Illinois is the only state to introduce legislation this year to create a workers compensation drug formulary, despite the documented success of such regulations in limiting the prescribing of addictive pain medications to injured workers.
But experts say they don’t see the issue of opioid prescribing in comp fading as other strategies are at play.
Formularies — lists of prescription drugs approved for use by workers with injuries that are now in place in 17 states — are just one piece of the puzzle, they say.
“State drug formularies are highly successful,” said Joe Semkiu, Schaumburg, Illinois-based national medical director with Zurich North America. In California, for example, a drug formulary led to “fewer claimants being prescribed opioids early in the course of their treatment and for shorter durations, lessening the possibility for addiction and dependency,” he said.
Illinois H.B. 3558, introduced Feb. 18 and pending in the House Rules Committee, aims to enact an evidence-based formulary by Sept. 22.
Lawmakers in Pennsylvania, where formulary legislation has failed several times, have expressed interest in revisiting the issue this year, while Louisiana could consider a formulary soon, according to Brian Allen, Salt Lake City-based vice president of government affairs, pharmacy solutions, for Mitchell International Inc.
“Opioids are still on the front line for regulators,” Mr. Allen said, adding that some states — for example, Utah, which recently extended prescribing limits for acute pain — are amending regulations to better align with new research.
“I think you will see in years going forward they will start revisiting what they have done and see what’s working and make some tweaks,” he said.
Preliminary data released by the Cambridge, Massachusetts-based Workers Compensation Research Institute at its annual conference in March showed that formularies have been effective in reducing opioids, as most require multi-step utilization reviews for most opioid prescriptions.
In California, where a workers comp formulary went into effect in 2018, per-claim drug utilization and payments fell “immediately” after implementation, according to WCRI. For opioids alone, there was a 38% reduction in prescriptions for injured workers between the fourth quarter of 2017 and the second quarter of 2018.
Another study by WCRI, released last year, found that other state policies had a hand in reducing opioids for injured workers.

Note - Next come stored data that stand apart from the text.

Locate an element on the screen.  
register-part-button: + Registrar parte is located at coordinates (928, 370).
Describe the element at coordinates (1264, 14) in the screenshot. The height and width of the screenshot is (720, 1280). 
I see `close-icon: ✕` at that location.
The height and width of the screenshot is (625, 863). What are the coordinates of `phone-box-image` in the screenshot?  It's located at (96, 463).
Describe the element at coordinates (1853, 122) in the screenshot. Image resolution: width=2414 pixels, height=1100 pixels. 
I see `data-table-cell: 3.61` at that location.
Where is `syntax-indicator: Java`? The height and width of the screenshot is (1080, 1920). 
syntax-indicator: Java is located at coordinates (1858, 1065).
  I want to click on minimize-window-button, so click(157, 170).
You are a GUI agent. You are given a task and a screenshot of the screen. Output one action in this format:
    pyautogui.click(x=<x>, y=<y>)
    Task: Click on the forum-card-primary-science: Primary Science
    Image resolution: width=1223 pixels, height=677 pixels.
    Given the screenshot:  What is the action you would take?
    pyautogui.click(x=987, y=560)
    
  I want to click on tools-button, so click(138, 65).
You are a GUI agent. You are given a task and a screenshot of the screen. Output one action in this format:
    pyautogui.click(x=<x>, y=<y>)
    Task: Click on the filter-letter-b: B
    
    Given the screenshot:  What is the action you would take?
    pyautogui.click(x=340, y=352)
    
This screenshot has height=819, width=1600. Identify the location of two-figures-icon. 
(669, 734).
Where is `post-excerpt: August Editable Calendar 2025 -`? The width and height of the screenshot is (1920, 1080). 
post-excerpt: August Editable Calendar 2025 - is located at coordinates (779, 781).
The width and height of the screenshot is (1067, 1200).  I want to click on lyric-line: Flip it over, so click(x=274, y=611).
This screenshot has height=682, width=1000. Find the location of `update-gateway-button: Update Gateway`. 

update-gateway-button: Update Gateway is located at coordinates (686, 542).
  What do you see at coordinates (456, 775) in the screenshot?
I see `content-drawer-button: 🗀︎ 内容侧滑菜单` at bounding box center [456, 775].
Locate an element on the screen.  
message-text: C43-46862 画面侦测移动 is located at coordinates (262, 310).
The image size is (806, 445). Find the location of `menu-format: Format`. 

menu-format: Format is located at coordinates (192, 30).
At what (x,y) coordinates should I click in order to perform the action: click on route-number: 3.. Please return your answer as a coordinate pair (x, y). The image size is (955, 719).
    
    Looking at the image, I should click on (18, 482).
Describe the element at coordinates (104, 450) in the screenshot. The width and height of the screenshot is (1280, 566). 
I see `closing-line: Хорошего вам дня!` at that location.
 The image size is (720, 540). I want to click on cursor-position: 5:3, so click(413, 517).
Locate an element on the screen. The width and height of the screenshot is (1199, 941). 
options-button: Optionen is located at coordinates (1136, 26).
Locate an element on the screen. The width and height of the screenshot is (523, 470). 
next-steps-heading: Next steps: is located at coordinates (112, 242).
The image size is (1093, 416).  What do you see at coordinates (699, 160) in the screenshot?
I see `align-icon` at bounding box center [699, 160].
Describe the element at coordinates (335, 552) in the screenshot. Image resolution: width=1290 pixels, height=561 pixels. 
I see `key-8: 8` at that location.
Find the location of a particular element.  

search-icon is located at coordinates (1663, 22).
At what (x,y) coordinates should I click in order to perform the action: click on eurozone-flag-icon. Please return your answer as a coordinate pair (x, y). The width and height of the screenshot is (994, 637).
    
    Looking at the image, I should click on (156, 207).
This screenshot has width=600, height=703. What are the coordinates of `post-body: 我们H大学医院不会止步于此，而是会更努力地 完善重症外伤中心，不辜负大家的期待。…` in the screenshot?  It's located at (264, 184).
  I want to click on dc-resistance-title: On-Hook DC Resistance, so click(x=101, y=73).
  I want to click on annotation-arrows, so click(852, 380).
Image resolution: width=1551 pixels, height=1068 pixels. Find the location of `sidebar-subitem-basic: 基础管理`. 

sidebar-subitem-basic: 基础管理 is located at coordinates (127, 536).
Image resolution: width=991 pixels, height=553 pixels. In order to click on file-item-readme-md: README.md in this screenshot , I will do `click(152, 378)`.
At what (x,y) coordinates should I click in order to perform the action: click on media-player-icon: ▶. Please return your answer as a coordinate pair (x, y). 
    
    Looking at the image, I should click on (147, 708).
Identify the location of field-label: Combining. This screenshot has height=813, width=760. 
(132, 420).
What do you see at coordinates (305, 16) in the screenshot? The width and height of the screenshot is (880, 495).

Prescription drug monitoring programs – put in place in the past five years — reduced the amount of opioids prescribed by 12% in the first year of implementation, and regulations limiting the duration of initial opioid prescriptions resulted in a 19% decrease in the amount of opioids in workers compensation claims.
Meanwhile, the National Council on Compensation Insurance in 2021 found no difference between formulary states and non-formulary states when it came to opioid prescribing.
This likely stems from opioid prescribing laws and greater awareness that have led to a decline in prescriptions for pain medications, said Raji Chadarevian, director of medical regulation and informatics at Boca Raton, Florida-based NCCI. He noted in particular regulatory and legislative changes and individual practitioners holding the line on prescribing opioids.
“It’s hard to eke out the impact of the formulary on opioids (because) there is a lot more attention being paid,” he said.
Mr. Chadarevian said he expects the march toward formularies to continue, as the National Conference of Insurance Legislators in 2020 adopted model legislation to help states create workers comp formularies.
Reema Hammoud, Southfield, Michigan-based assistant vice president of clinical pharmacy for Sedgwick Claims Management Services Inc., said formularies help insurers and third-party administrators better question opioid prescriptions for injured workers, putting in place protocols for utilization reviews.
“We have seen a nice shift in opioid (prescribing), and I think it is the result of everything that has gone into effect at the different state levels,” she said.